Les paraboles que Jésus déploie avec art dans l’extrait de l’évangile dit de la brebis égarée (Mt 18,12-13 et Lc 15,3-7) permettent de mieux comprendre l’espérance qui est celle des fils et des filles de Dieu que nous sommes.
Les évangiles ont certainement réussi à nous faire saisir la grande mansuétude du cœur de Dieu. Une des images les plus marquantes de la littérature évangélique est certainement celle de la figure du Père qui, malgré l’incurie du Fils prodigue, ouvre largement les portes de sa maison, l’accueille, l’ennoblit malgré son attrition. Le Dieu de Jésus le Christ est celui qui fait bon accueil à tous ces fils qui reviennent vers lui, même pour des raisons purement alimentaires.
Au cœur de nos déchéances, luit l’espérance du salut comme si elle nous collait à la peau. Fort de cette certitude, St Paul avait déjà révélé : « Ma grâce te suffit, car ma puissance donne toute sa mesure dans la faiblesse. C’est donc très volontiers que je mettrai plutôt ma fierté dans mes faiblesses, afin que la puissance du Christ fasse en moi sa demeure » (1co12, 9).
Si telle est l’espérance des faibles, qu’en est-il de celle des étourdis ? L’évangile dit de la brebis égarée nous donne quelques éléments pour penser la psychologie de cette pauvre bête. Pourquoi n’a-t’elle pas suivi le groupe ? Etourdie, tête en l’air, libertaire, la brebis égarée a préféré suivre son chemin personnel. C’est certainement le type de personnalité qui se rapproche de celui des personnes qui, tempête sous un crâne, préfèrent suivre leur propre route. Individualistes peut-être, elles détestent de faire partie d’un groupe, rejettent l’Église institutionnelle pour se créer une spiritualité qui est, en fait, un véritable pot-pourri.

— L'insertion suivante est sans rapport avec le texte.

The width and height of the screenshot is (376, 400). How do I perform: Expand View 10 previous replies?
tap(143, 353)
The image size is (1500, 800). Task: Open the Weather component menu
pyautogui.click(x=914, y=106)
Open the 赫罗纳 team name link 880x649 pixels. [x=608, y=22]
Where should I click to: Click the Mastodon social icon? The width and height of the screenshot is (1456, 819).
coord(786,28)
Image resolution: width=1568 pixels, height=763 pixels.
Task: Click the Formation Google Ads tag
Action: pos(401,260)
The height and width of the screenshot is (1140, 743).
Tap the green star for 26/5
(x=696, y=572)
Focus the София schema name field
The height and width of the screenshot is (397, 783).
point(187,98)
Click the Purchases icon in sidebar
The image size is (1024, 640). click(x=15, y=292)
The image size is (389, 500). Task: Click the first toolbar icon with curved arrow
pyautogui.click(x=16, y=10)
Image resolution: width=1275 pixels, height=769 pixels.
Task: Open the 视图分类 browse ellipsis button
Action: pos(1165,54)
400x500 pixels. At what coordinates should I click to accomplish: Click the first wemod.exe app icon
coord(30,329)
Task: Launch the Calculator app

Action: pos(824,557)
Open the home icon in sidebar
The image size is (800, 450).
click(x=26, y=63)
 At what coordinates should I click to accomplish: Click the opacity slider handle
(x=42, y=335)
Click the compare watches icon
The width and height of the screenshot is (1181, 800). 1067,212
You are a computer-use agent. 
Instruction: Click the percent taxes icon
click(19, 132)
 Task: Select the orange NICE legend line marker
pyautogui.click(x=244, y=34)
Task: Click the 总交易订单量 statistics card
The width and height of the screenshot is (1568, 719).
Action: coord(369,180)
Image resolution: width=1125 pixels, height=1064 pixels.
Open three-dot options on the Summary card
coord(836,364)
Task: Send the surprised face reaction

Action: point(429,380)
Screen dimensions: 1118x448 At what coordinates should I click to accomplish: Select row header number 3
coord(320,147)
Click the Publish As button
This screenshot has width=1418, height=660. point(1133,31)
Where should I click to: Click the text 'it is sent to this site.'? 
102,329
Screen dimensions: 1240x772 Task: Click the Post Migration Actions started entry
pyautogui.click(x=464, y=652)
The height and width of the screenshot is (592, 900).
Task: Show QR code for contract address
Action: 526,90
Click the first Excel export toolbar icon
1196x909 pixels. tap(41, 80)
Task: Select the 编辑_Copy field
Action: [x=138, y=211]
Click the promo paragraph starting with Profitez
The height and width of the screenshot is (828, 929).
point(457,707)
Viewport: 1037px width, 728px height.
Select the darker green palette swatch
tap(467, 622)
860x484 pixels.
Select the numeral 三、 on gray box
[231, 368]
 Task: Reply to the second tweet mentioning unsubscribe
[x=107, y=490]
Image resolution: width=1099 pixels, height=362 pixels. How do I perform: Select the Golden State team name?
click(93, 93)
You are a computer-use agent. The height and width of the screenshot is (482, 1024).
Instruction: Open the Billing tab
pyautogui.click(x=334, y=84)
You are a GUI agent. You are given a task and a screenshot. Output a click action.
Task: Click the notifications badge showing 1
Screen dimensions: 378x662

L’évangile est clair : si le chemin du salut réside dans l’application et l’abandon de soi à demeurer dans la bergerie et à se laisser paître par le Bon Berger, il existe, toute de même, une sorte de traitement de faveur pour les étourdis et les libertaires. Pourtant, St Luc qui ne laisse entrevoir aucune prime à l’isolement et à l’étourdissement, suggère par contre, qu’ils suscitent dans le cœur du Bon Pasteur, tristesse, angoisse et sentiment d’incomplétude.
Une certitude naît de la méditation de cet évangile : « La joie dans le ciel devant les anges de Dieu » est l’autre nom du salut que nous propose St Luc. Il y a ici chez cet évangéliste une audace théologique qu’explicitera plus tard st Augustin dans le thème du « Christ-Total »: Jésus le Christ ne se satisfait pas qu’un seul d’entre nous soit hors de la maison du Père. Son cœur de Fils, premier-né de toute créature (Col 1, 15) est inquiet tant que le dernier de ses frères en humanité n’est pas encore rentré dans la maison du Père.